Fingerprinting Guidance for Web Specification Authors (Draft)

Abstract

Exposure of settings and characteristics of browsers can impact user privacy by allowing for browser fingerprinting. This document defines different types of fingerprinting, considers distinct levels of mitigation for the related privacy risks and provides guidance for Web specification authors on how to balance these concerns when designing new Web features.

1. Browser fingerprinting

1.1 What is fingerprinting?

In short, browser fingerprinting is the capability of a site to identify or re-identify a visiting user, user agent or device via configuration settings or other observable characteristics.

A more detailed list of types of fingerprinting is included below. A similar definition is provided by [RFC6973].

1.2 Privacy impacts and threat models

Browser fingerprinting can be used as a security measure (e.g. as means of authenticating the user). However, fingerprinting is also a potential threat to users' privacy on the Web. This document does not attempt to provide a single unifying definition of "privacy" or "personal data", but we highlight how browser fingerprinting might impact users' privacy. For example, browser fingerprinting can be used to:

identify a user
correlate a user’s browsing activity within and across sessions
track users without transparency or control

The privacy implications associated with each use case are discussed below. Following from the practice of security threat model analysis, we note that there are distinct models of privacy threats for fingerprinting. Defenses against these threats differ, depending on the particular privacy implication and the threat model of the user.

1.2.1 Identify a user

There are many reasons why users might wish to remain anonymous or unidentified online, including: concerns about surveillance, personal physical safety, concerns about discrimination against them based on what they read or write when using the Web. When a browser fingerprint is correlated with identifying information (like a real name), an application or service provider may be able to identify an otherwise pseudonymous user.

Users concerned about physical safety from, for example, a governmental adversary might employ onion routing systems such as Tor to limit network-level linkability but still face the danger of browser fingerprinting to correlate their Web-based activity.

Note

Is this privacy implication usefully distinct from unexpected correlation? How does this relate to linkability to other identities? [via TAG feedback]

1.2.2 Correlation of browsing activity

Browser fingerprinting provides privacy concerns even when real-world identities are not implicated. Some users may be surprised or concerned that an online party can correlate multiple visits (on the same or different sites) to develop a profile or history of the user. This concern may be heightened because (see below) it may occur without the user's knowledge or consent and tools such as clearing cookies do not prevent further correlation.

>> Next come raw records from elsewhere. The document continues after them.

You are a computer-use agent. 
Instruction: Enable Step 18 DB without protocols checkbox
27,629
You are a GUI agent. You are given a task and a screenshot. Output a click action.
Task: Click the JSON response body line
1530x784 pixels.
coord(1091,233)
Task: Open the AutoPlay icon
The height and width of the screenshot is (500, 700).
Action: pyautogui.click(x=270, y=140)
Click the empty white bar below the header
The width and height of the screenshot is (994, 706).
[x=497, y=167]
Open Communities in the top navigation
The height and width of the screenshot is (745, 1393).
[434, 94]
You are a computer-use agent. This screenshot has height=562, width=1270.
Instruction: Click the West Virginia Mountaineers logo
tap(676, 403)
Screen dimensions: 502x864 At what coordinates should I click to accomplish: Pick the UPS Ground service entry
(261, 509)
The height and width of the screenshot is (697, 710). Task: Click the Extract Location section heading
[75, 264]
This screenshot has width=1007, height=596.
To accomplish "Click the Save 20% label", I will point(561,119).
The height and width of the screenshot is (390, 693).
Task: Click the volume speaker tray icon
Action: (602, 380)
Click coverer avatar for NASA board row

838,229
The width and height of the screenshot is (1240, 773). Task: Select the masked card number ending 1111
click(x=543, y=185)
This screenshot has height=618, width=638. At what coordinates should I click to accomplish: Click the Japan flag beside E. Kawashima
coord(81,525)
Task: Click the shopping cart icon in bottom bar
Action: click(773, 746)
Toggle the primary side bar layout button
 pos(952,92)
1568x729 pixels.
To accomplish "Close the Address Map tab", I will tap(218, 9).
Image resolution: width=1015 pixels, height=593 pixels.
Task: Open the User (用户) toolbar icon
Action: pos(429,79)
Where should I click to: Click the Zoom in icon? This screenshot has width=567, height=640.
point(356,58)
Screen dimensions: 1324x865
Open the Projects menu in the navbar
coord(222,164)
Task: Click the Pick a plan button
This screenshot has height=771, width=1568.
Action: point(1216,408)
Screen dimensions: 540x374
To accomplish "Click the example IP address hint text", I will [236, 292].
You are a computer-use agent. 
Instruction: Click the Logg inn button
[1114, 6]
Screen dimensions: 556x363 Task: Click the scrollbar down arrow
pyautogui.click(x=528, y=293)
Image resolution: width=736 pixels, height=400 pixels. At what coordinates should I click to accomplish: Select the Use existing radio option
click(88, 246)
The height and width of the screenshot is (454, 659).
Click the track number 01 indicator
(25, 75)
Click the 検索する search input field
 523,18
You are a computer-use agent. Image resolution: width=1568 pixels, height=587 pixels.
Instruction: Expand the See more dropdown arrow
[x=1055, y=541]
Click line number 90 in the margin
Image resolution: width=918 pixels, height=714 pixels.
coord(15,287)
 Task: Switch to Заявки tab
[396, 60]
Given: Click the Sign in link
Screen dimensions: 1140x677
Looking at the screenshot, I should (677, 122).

Browser fingerprinting also allows for tracking across origins [RFC6454]: different sites may be able to combine information about a single user even where a cookie policy would block accessing of cookies between origins, because the fingerprint is relatively unique and the same for all origins.

1.2.3 Tracking without transparency or user control

In contrast to other mechanisms defined by Web standards for maintaining state (e.g. cookies), browser fingerprinting allows for collection of data about user activity without clear indications that such collection is happening. Transparency can be important for end users, to understand how ongoing collection is happening, but it also enables researchers, policymakers and others to document or regulate privacy-sensitive activity. Browser fingerprinting also allows for tracking of activity without clear or effective user controls: a browser fingerprint cannot be cleared or re-set. (See the TAG finding on unsanctioned tracking [TAG-UNSANCTIONED].)

1.3 What can we do about it?

Advances in techniques for browser fingerprinting (see A. Research, below), particularly in active fingerprinting, suggest that elimination of the capability of browser fingerprinting by a determined adversary through solely technical means that are widely deployed is implausible. However, mitigations in our technical specifications are possible, as described below (5. Mitigations), and may achieve different levels of success (4. Feasibility).

Mitigations recommended here are simply mitigations, not solutions. Users of the Web cannot confidently rely on sites being completely unable to correlate traffic, especially when executing client-side code. A fingerprinting surface extends across all implemented Web features for a particular user agent, and even to other layers of the stack. In order to mitigate the risk as a whole, fingerprinting must be considered during the design and development of all specifications.

The TAG finding on Unsanctioned Web Tracking, including browser fingerprinting, includes description of the limitations of technical measures and encourages minimizing and documenting new fingerprinting surface [TAG-UNSANCTIONED]. The best practices below detail common actions that authors of specifications for Web features can take to mitigate the privacy impacts of browser fingerprinting.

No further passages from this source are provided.